━━ DATA SECTION ━━

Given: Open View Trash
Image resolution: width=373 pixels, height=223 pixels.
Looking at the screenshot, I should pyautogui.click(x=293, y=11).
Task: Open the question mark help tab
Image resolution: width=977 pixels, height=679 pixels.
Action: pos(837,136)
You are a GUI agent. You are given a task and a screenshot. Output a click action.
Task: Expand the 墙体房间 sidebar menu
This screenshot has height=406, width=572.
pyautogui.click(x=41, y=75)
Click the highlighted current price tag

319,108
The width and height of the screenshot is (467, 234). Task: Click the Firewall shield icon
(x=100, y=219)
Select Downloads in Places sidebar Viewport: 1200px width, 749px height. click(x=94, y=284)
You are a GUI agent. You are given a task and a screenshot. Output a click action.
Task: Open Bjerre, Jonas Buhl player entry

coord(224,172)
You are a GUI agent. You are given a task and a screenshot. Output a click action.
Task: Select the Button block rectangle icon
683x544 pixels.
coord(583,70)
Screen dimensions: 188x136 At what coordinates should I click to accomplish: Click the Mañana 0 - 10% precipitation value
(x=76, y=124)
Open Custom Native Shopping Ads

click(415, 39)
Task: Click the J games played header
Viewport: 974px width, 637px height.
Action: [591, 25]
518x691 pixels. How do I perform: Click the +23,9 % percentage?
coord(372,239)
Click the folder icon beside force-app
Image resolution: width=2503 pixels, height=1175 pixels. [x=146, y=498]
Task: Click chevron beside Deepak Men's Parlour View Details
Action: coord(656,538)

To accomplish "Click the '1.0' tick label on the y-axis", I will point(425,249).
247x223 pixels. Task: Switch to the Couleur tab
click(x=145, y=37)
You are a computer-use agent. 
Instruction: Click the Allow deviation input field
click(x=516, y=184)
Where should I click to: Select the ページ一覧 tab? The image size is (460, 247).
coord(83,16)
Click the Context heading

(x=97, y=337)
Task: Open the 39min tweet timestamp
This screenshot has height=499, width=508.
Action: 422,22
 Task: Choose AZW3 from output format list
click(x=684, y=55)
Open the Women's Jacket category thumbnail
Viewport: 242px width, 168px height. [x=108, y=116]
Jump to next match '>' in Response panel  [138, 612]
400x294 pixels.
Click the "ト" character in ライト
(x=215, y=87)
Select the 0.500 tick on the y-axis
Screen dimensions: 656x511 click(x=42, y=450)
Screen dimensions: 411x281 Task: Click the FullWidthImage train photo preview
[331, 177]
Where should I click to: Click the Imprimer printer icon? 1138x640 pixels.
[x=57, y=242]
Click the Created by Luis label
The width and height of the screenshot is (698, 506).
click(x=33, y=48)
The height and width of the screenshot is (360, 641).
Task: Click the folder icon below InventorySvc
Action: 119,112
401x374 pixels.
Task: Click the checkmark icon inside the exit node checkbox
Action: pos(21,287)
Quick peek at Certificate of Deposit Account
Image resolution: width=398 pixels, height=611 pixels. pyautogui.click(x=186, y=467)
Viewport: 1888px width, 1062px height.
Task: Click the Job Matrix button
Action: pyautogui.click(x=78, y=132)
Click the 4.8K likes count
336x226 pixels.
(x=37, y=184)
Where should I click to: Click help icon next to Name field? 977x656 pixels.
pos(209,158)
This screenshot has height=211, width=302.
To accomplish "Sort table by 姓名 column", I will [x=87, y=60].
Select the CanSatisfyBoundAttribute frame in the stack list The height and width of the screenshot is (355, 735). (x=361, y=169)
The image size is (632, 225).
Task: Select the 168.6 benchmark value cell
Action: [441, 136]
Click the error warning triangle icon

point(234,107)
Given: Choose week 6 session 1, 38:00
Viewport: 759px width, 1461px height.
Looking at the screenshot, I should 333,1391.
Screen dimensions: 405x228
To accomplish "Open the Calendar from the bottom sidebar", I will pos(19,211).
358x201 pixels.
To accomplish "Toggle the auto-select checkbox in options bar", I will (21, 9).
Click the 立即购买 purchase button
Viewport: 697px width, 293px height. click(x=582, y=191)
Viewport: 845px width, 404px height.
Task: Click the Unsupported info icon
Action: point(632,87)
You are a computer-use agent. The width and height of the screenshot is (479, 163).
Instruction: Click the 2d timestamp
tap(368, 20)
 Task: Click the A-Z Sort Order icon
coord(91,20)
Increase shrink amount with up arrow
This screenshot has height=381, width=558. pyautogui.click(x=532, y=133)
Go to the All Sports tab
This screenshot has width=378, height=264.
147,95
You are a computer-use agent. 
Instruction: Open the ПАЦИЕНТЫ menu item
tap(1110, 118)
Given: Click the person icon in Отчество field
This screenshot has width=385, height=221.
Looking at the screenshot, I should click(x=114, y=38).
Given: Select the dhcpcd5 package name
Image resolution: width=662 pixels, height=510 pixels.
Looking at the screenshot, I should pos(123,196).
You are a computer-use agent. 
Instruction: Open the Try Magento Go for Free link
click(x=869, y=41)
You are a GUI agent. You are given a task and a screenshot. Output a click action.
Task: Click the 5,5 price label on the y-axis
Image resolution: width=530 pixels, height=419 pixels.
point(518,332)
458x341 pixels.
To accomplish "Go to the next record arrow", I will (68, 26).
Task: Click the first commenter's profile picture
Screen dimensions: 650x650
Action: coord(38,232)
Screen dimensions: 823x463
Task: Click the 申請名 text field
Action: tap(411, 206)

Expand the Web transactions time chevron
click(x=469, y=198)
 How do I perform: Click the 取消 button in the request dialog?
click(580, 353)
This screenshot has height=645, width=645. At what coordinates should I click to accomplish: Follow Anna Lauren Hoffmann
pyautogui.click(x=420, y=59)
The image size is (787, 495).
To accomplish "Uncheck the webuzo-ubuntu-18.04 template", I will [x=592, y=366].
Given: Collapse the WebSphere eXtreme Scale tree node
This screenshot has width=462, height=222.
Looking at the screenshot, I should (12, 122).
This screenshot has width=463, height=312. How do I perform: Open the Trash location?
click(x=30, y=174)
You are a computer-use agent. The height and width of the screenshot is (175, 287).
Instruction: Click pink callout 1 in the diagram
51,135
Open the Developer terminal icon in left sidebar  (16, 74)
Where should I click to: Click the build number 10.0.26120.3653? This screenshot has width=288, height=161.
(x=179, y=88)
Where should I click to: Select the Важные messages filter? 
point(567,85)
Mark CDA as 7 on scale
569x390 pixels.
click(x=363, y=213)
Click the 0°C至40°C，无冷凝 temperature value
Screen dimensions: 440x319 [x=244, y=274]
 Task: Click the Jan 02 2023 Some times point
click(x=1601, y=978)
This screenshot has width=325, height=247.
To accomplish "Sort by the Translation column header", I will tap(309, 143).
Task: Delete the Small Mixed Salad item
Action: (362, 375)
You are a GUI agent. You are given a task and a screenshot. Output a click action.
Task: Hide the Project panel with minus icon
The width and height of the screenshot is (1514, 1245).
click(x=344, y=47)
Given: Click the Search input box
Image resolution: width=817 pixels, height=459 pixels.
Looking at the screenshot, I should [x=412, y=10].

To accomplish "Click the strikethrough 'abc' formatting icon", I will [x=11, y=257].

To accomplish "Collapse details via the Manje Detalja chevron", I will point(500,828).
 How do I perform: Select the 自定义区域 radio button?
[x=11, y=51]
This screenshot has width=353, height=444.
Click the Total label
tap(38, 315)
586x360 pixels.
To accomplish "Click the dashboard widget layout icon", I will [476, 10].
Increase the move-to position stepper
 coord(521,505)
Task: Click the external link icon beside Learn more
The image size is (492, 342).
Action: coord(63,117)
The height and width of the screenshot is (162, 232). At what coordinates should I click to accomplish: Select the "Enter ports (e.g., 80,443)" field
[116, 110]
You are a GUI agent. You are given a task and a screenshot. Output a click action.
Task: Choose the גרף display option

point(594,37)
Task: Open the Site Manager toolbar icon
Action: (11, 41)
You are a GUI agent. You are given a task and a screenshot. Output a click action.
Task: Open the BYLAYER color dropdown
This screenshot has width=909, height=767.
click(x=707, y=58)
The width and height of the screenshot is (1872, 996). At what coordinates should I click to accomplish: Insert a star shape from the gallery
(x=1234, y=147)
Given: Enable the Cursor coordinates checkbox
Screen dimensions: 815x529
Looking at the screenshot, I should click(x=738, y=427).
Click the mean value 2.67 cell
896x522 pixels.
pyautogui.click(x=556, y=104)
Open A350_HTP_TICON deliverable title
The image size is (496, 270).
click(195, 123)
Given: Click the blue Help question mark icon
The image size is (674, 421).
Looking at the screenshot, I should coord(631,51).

━━━

» **THE REQUEST**: Render the stretch from the line containing "The height and width of the screenshot is (162, 232)." through the line containing "Action: (11, 41)" as a Markdown table with the columns No. and Line. Number each row, and leave out any blank lines.

» **COMPLETED TASK**:
| No. | Line |
|---|---|
| 1 | The height and width of the screenshot is (162, 232). At what coordinates should I click to accomplish: Select the "Enter ports (e.g., 80,443)" field |
| 2 | [116, 110] |
| 3 | You are a GUI agent. You are given a task and a screenshot. Output a click action. |
| 4 | Task: Choose the גרף display option |
| 5 | point(594,37) |
| 6 | Task: Open the Site Manager toolbar icon |
| 7 | Action: (11, 41) |